## Your goal
In the data below, restate exactly the lines from the one with "The image size is (508, 271)." to the final line, both included, but not the pictures.

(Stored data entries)
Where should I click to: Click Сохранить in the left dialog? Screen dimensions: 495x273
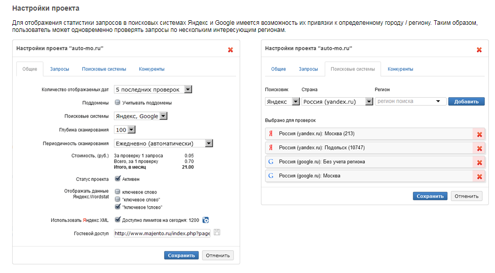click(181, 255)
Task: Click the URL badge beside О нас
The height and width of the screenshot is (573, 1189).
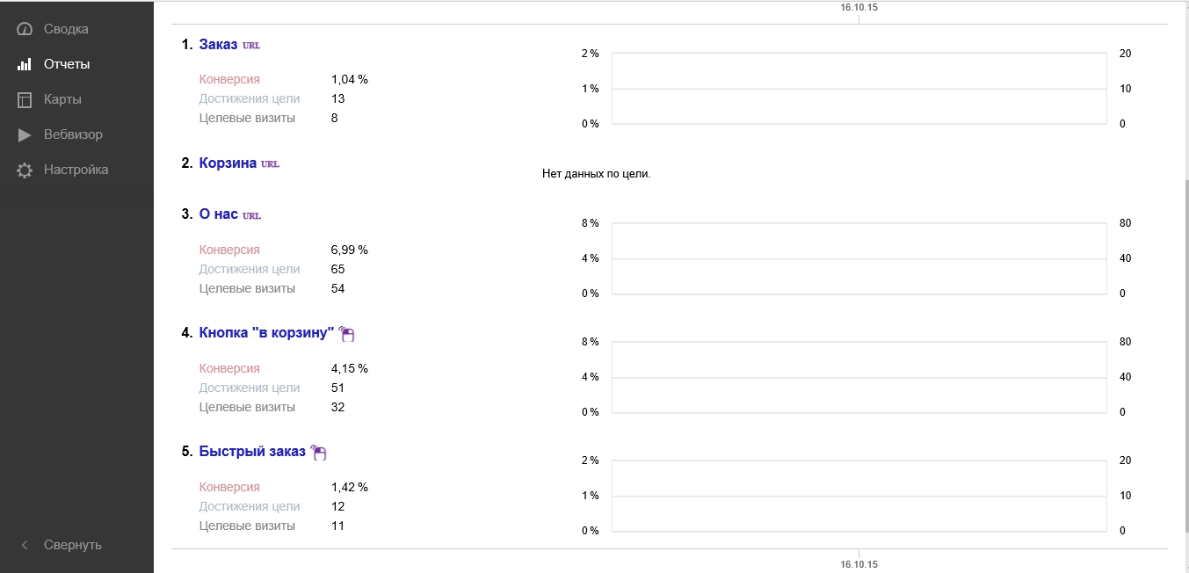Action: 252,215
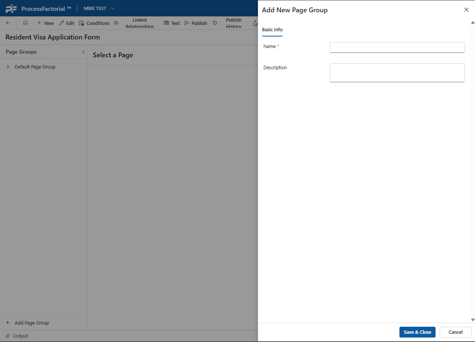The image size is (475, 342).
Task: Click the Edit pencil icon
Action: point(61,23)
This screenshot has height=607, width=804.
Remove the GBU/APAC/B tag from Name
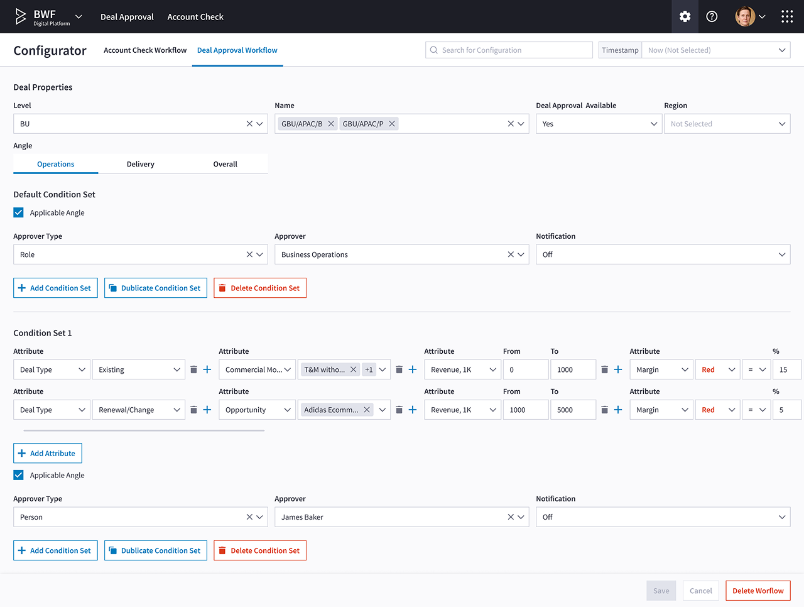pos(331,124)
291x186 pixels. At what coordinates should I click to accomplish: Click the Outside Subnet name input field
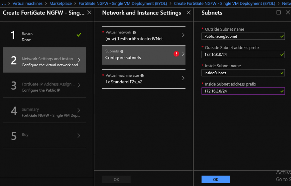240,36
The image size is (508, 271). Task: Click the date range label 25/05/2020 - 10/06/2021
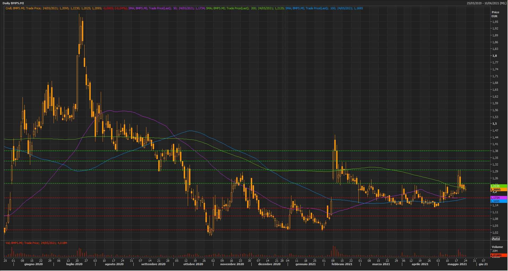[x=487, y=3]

## Output of the task
The image size is (508, 271). Task: Click the date range label 25/05/2020 - 10/06/2021
[x=487, y=3]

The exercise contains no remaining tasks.